A man's life has been saved by emergency breast implants, after a lung infection required him to have a double lung transplant.
That's a sentence that needs some explaining. 34-year-old David “Davey” Bauer, described as vaping for years after smoking from the age of 21 until he quit in 2014, caught influenza and developed a secondary lung infection. Resistant to antibiotics, he needed a double lung transplant in order to survive.
He was admitted to a hospital in St. Louis, Missouri, where he was placed on Extracorporeal Membrane Oxygenation (ECMO), which removes blood from the patient and oxygenates it before returning it to their body, acting as temporary artificial lungs. His condition continued to get worse, at which point his medical team contacted the Northwestern Medicine Canning Thoracic Institute.
“Davey’s lungs were so heavily infected that they started to liquify," Rade Tomic, MD, pulmonologist and medical director of the Northwestern Medicine Canning Thoracic Institute Lung Transplant Program said in a press release. "If you looked at his X-ray, there was nothing left – the lungs were completely filled with puss."
In order to be listed for a transplant he needed to clear the infection, "but the only way to do that was to remove both lungs. This was unchartered territory for us, but our team knew if we couldn’t help Davey, no one else could.”
Without lungs, Davey would need prosthetics in order to prevent his heart from collapsing into his chest cavity. Enter stage left: breast implants. As well as a lot of other problems, the team needed to find the right cup size.
“One of our plastic surgeons was very gracious to give us a rapid-fire course on the different types, shapes and sizes of breast implants, so we picked out a couple options and some of them were easier than others to mold inside Davey’s chest, with the DD option being the best fit,” Ankit Bharat, MD, chief of thoracic surgery and director of the Canning Thoracic Institute added. “I never imagined we’d be using DD breast implants to help bridge a patient to lung transplantation, but our team is known for taking on the most difficult cases and thinking outside the box to save lives.”

__USING THE INFORMATION__.
[A] From the transplant article, extract the passage from "A man's life" up to and including "order to survive.".
[B] In the transplant article, which breast implant size proved the best fit inside Davey's chest?
[C] List every person named in the transplant article.
You won't need the material for this work.

__DATA TO EXAMINE__.
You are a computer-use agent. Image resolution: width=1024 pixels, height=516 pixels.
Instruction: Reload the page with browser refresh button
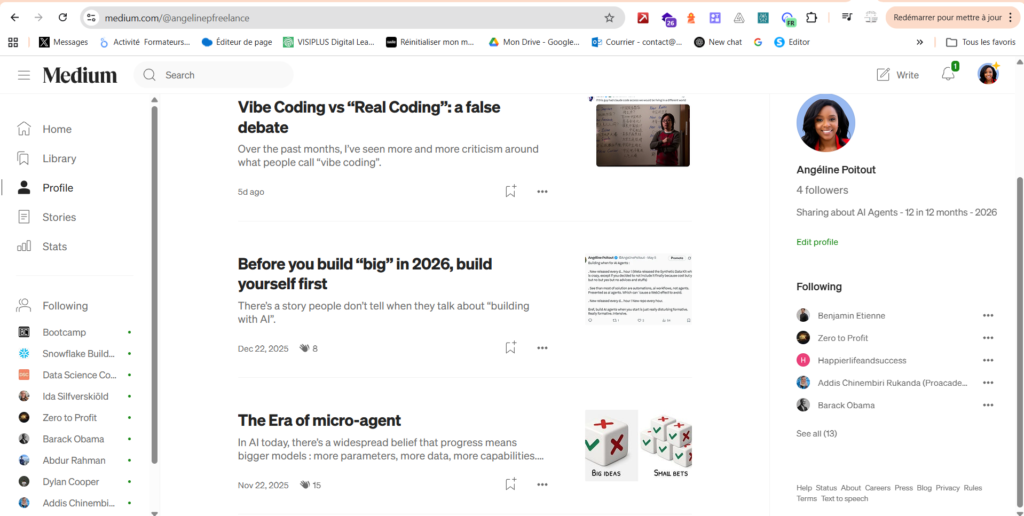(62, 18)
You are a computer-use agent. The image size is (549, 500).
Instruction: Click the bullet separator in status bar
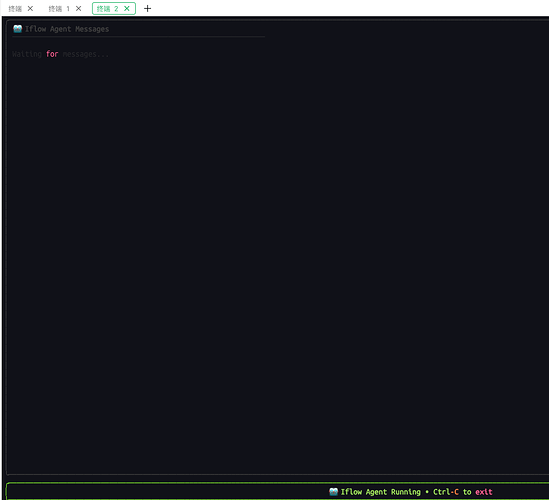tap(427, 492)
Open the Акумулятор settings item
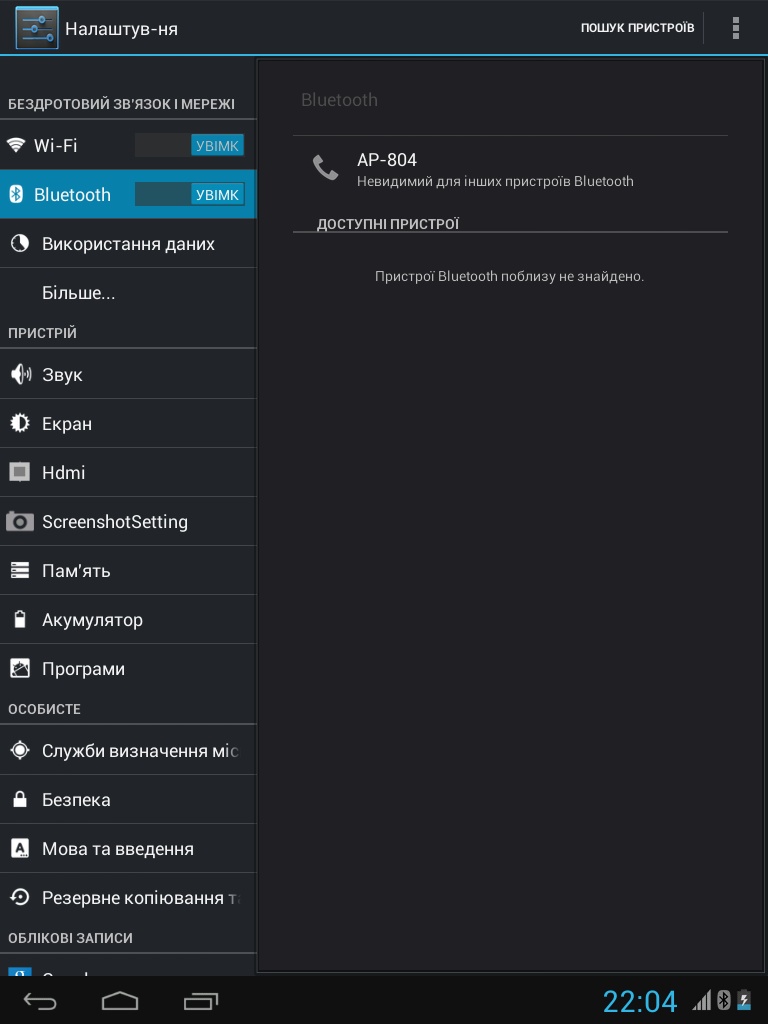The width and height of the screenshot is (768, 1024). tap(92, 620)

__ANSWERS IN ORDER__.
[A]
A man's life has been saved by emergency breast implants, after a lung infection required him to have a double lung transplant.
That's a sentence that needs some explaining. 34-year-old David “Davey” Bauer, described as vaping for years after smoking from the age of 21 until he quit in 2014, caught influenza and developed a secondary lung infection. Resistant to antibiotics, he needed a double lung transplant in order to survive.

[B] DD

[C]
- David “Davey” Bauer
- Rade Tomic
- Ankit Bharat